> **Problems and tasks**:
A – In the SO-IL interview below, begin at the words "Archisearch talked with" and copy everything through the words "of housing typologies.", keeping the text identical.
B – According to the SO-IL interview below, how many residential units does Party Wall 2 include?
C – Resume the interview about SO-IL's housing work in Athens, picking up right after its final sentence.

> **Source document**:
How did Athens and a housing project inspired SO-IL, the award winning architectural design firm with extensive recognition and prizes, including the Emerging Voices award from the Architectural League, the MoMA PS1 Young Architects Program Award, and the AIA Young Architects Award, based in New York, and with projects around the world?
Archisearch talked with Demetri Lampris, an architect at SO-IL based in New York about the design strategies they developed in Athens and the way Athens inspired SO-IL  to redefine housing projects.

— Interview by Tina Marinaki / All images courtesy of SO-IL 

ATHENS

TM: How did Athens become the starting point of SO-IL’s exploration in housing?

DM: The city of Athens was the first chance that SO-IL had to experiment with housing projects and to test ideas that later would be pivotal for the housing projects later designed and realized around the world.

Athens and the housing needs and difficulties depicted in the city gave the opportunity to conceptualize the alteration of housing typologies.

Districts such as Kerameikos, Metaxourgeio, Kypseli, and Exarchia are characterized by a potpourri of the building type known as the multi-storey and multi-residence block of polykatoikia. Most blocks of the city do not allow the look to penetrate them, the architectural expression of the facade is senseless, and the urban experience is poor as the streets are always too narrow and without provision for notable urban space. The backyards, that are dictated by code are left undesigned, unused and out of sight. The few times that you can see in the block the sense you get is of neglect. However, life in these neighborhoods has an intense, diverse edge, which has not been allowed to totally diffuse throughout the area.

In 2009 SO-IL initiated the project Party Wall 1 as a proposal for a student housing building that was selected as a finalist in the UPTO35 international competition. 

In the following year, SO–IL was commissioned to develop a continuation of Party Wall 2 on a new site.

No phase in life offers such an array of experiences like that of being a student. Emotions and moods rush from intimacy and concentration to exuberance and celebration. No time is as social and diverse and never is one’s mind as open. The way we live in these years fundamentally impacts the person we become. Party Wall 1 holds four floors and a basement with a total of 18 rentable student apartments, outside terraces, and a communal laundry room. Party Wall 2 offers a mixture of unit types and floor plans catering to a variety of lifestyles. It includes 3 layers of parking, 26 residential units, a copy shop, and café.

> **Record excerpts**:
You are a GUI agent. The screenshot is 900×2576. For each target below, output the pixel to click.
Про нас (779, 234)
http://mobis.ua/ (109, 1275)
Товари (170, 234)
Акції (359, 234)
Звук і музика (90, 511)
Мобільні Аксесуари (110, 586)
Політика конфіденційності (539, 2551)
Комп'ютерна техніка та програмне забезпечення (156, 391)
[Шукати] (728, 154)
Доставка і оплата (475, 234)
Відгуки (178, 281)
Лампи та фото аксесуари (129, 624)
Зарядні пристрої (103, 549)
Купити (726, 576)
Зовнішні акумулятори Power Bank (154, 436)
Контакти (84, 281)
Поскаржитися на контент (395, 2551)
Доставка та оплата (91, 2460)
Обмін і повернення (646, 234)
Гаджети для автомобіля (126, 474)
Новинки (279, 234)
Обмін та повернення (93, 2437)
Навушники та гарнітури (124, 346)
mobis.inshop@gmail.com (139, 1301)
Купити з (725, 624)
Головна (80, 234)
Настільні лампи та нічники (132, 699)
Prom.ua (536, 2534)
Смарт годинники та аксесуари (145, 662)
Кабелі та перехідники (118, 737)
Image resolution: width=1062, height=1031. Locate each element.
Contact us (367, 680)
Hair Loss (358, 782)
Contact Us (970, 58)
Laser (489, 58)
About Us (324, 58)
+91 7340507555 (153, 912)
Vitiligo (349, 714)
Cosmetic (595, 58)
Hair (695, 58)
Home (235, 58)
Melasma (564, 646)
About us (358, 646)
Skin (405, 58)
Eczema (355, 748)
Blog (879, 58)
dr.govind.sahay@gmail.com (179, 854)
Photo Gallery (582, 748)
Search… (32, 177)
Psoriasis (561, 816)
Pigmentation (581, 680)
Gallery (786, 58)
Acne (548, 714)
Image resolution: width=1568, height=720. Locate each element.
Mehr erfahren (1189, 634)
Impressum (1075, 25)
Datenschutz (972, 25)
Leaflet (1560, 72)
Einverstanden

> **Outputs**:
A –
Archisearch talked with Demetri Lampris, an architect at SO-IL based in New York about the design strategies they developed in Athens and the way Athens inspired SO-IL  to redefine housing projects.

— Interview by Tina Marinaki / All images courtesy of SO-IL 

ATHENS

TM: How did Athens become the starting point of SO-IL’s exploration in housing?

DM: The city of Athens was the first chance that SO-IL had to experiment with housing projects and to test ideas that later would be pivotal for the housing projects later designed and realized around the world.

Athens and the housing needs and difficulties depicted in the city gave the opportunity to conceptualize the alteration of housing typologies.

B – 26

C –
TM: What were the main points and the aim of the project?

DM: Party wall suggests strategies for rethinking the open space of the block, for creating shared open space and introduces the experience of the journey to home, of externalized circulation and urban porosity:

Rethinking the Open Space of the Block

The Party Wall, instead of the default backyard model, shifts the building mass to one side of the site, aligning it along the side property line, opening up a range of possibilities. Under this model, a yard with the required 4.5 m setback allows urbanity to become an integral part of the living experience while providing a communal zone as a buffer between the public and intimate realms of life. This design offers a new porous housing type—one that filters rather than shields.

Shared Open Space-Community Shaping

The yards can proliferate to form an internal network, reviving the city blocks from within. The strategy can be applied in variations (back-to-back or back-to-front), thus diversifying the qualities of the shared spaces. The yard provides perfect daylight, intimacy, and views. It extends the spaciousness of the rooms of the homes. Layering spatial qualities from focused and private on the inside, to shared and social at the outer façade, encourages students to quickly shift between these modes.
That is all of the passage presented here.